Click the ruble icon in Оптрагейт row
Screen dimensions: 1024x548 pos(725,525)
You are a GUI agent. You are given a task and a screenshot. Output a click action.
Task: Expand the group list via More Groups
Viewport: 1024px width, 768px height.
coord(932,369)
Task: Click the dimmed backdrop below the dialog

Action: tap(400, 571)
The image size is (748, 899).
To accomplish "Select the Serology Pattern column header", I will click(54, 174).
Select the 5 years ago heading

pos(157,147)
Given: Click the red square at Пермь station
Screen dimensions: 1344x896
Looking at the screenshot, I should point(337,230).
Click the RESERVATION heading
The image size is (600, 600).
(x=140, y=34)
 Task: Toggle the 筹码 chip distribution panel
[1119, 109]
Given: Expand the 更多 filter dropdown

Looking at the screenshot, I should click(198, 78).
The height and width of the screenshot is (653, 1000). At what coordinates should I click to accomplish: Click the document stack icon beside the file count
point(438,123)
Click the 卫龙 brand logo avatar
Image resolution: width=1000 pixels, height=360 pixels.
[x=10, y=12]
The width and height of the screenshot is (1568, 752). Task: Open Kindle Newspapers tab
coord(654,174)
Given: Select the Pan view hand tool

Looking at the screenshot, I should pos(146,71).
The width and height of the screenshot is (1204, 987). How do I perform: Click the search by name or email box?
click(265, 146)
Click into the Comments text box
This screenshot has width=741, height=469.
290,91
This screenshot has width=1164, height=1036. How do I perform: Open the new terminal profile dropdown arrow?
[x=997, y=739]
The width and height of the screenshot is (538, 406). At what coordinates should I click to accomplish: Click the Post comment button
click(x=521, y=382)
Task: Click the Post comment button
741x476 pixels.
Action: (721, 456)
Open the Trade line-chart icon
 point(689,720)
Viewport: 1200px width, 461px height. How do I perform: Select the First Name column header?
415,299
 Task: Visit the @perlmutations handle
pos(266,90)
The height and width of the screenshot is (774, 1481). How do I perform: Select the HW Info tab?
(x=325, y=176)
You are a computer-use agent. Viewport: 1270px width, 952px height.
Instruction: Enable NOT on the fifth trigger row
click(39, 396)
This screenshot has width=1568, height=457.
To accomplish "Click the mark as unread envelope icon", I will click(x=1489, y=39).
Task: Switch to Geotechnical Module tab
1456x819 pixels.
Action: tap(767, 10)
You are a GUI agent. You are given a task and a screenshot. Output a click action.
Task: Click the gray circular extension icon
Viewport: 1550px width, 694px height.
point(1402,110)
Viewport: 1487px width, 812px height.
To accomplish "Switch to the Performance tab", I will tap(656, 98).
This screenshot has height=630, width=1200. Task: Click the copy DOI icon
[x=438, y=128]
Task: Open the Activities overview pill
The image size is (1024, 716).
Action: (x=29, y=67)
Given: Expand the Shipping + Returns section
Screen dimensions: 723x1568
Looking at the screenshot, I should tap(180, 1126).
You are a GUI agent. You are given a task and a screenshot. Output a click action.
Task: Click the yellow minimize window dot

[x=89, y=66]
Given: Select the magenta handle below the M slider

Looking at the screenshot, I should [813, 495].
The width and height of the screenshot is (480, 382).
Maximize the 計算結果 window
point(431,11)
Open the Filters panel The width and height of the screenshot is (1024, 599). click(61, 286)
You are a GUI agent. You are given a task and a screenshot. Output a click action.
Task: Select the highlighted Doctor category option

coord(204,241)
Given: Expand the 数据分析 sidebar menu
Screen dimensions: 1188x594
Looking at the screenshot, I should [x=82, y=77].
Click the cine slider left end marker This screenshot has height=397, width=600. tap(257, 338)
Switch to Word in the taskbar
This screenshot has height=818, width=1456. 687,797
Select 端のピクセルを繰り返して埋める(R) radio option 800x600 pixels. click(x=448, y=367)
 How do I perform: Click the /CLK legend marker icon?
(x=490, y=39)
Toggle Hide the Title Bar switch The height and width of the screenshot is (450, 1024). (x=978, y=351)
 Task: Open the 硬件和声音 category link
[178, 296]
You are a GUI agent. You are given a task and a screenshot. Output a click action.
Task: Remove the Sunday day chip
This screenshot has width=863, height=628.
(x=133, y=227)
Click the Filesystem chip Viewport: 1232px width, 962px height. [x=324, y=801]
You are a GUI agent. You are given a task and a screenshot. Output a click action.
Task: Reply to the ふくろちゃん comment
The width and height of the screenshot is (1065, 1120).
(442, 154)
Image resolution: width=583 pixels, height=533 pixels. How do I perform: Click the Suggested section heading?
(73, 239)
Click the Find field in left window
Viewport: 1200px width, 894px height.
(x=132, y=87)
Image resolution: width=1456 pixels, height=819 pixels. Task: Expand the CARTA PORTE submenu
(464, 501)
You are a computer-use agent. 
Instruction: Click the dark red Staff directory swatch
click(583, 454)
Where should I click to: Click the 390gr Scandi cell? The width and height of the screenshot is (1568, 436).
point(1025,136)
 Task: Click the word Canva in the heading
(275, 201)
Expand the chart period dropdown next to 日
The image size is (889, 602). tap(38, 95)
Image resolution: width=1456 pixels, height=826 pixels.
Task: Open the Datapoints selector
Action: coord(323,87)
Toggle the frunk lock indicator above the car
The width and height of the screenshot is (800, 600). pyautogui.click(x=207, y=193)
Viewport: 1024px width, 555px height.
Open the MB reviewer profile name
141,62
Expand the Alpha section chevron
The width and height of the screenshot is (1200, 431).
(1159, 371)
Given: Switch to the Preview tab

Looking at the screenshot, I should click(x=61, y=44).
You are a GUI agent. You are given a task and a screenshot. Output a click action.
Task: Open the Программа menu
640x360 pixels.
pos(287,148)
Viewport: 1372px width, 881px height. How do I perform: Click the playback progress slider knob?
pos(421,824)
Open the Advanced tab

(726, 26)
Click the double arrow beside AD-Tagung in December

| What is being asked |
Can you reproduce these entries exactly, starting at the line containing "Given: Select the Pan view hand tool" and ending at the line containing "Looking at the screenshot, I should [813, 495]."?

| Response to the task |
Given: Select the Pan view hand tool

Looking at the screenshot, I should pos(146,71).
The width and height of the screenshot is (1204, 987). How do I perform: Click the search by name or email box?
click(265, 146)
Click into the Comments text box
This screenshot has width=741, height=469.
290,91
This screenshot has width=1164, height=1036. How do I perform: Open the new terminal profile dropdown arrow?
[x=997, y=739]
The width and height of the screenshot is (538, 406). At what coordinates should I click to accomplish: Click the Post comment button
click(x=521, y=382)
Task: Click the Post comment button
741x476 pixels.
Action: (721, 456)
Open the Trade line-chart icon
 point(689,720)
Viewport: 1200px width, 461px height. How do I perform: Select the First Name column header?
415,299
 Task: Visit the @perlmutations handle
pos(266,90)
The height and width of the screenshot is (774, 1481). How do I perform: Select the HW Info tab?
(x=325, y=176)
You are a computer-use agent. Viewport: 1270px width, 952px height.
Instruction: Enable NOT on the fifth trigger row
click(39, 396)
This screenshot has width=1568, height=457.
To accomplish "Click the mark as unread envelope icon", I will click(x=1489, y=39).
Task: Switch to Geotechnical Module tab
1456x819 pixels.
Action: tap(767, 10)
You are a GUI agent. You are given a task and a screenshot. Output a click action.
Task: Click the gray circular extension icon
Viewport: 1550px width, 694px height.
point(1402,110)
Viewport: 1487px width, 812px height.
To accomplish "Switch to the Performance tab", I will tap(656, 98).
This screenshot has height=630, width=1200. Task: Click the copy DOI icon
[x=438, y=128]
Task: Open the Activities overview pill
The image size is (1024, 716).
Action: (x=29, y=67)
Given: Expand the Shipping + Returns section
Screen dimensions: 723x1568
Looking at the screenshot, I should tap(180, 1126).
You are a GUI agent. You are given a task and a screenshot. Output a click action.
Task: Click the yellow minimize window dot

[x=89, y=66]
Given: Select the magenta handle below the M slider

Looking at the screenshot, I should [813, 495].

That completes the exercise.